> _SOURCE PASSAGE_:
'''

Finally, after reviewing MOL's briefs and documentation, as well as Defendants' responses, the Court finds MOL's request for fees reasonable. The Court awards MOL $703,403.50 in attorneys' fees. The Court declines to consider any of MOL's alternative bases for or calculations of its requested fees, since MOL's main argument prevailed.

B. MOL's Costs

MOL requested a total of $110,528.22 in costs. '61 Case ECF No. 263 ("Bill of Costs"). Defendants timely filed an objection to MOL's Bill of Costs, requesting that MOL's recoverable costs be reduced to $18,893.81. '61 Case ECF No. 281 ("Obj'n to Costs"). MOL filed a brief in support of its Bill of Costs, requesting that the Court award MOL all costs not otherwise withdrawn. '61 Case ECF No. 290. The Clerk of Court ultimately taxed a total of $75,543.81. '61 Case ECF No. 292 ("Taxation of Costs"). Defendants thereafter requested that the Court reduce the Clerk's Taxation of Costs by $20,490.66, because MOL had agreed to withdraw those costs but the Clerk did not account for MOL's withdrawal. '61 Case ECF No. 295 (Suppl. Decl. of Essick ISO Obj'n to Costs ("Essick Supp. Decl.")); Essick Suppl. Decl. Ex. B ("MOL's Withdrawals").

Aside from the withdrawn costs, which relate to printing fees and "other costs," Defendants object to five categories of costs: (1) fees of the clerk; (2) fees for service of summons and subpoena, and for private process servers; (3) fees for printed or electronically recorded transcripts necessarily obtained for use in the case; (4) fees for exemplification and copying; and (5) compensation of interpreters. See Obj'n to Costs at 2-4. Defendants claim that these costs should be disallowed, halved, or allocated to other defendants.

'''

> _ACTIONS TO TAKE_:
(1) According to the court opinion on fees and costs, what total amount did the Clerk of Court tax?
(2) In the court opinion on fees and costs, what five categories of costs do Defendants object to?
(3) Write the next part of the court opinion on fees and costs, starting after its final sentence.
The material that comes next is separate from the court opinion on fees and costs.

> _SOURCE MATERIAL_:
'''

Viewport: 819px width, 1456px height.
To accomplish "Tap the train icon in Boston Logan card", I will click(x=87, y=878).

'''

> _ANSWERS BY TASK_:
(1) $75,543.81

(2)
1. Fees of the clerk
2. Fees for service of summons and subpoena, and for private process servers
3. Fees for printed or electronically recorded transcripts necessarily obtained for use in the case
4. Fees for exemplification and copying
5. Compensation of interpreters

(3)
An award of costs to a prevailing party is routine under Federal Rule of Civil Procedure 54(d)(1) and 28 U.S.C. § 1920. In considering objections to a party's bill of costs, it is the district court's responsibility to exercise its discretion. See Assoc. Of Mexican-Am. Educators of Cal., 231 F.3d 572, 591-93 (9th Cir. 2000).

The Court has reviewed MOL's Bill of Costs, Defendants' Objections, the Clerk's Taxation of Costs, and Defendants' supplemental statements. Defendants have not filed a formal motion challenging the Clerk's Taxation of Costs, but their supplemental filings (filed after the Taxation of Costs) serve essentially the same purpose at this point. Though the Clerk did not state at length why some of MOL's requested costs were disallowed, the Clerk specified which Local Rules rendered some of MOL's requested costs unrecoverable. See Taxation of Costs at 2. The Court, having reviewed the Rules in relation to the requested costs, finds the Clerk's decision appropriate, except where the Clerk taxed costs that MOL had specifically withdrawn. In short, MOL is not entitled to costs related to cases in which it did not prevail, for costs that the Local Rules do not permit, or for costs it withdrew.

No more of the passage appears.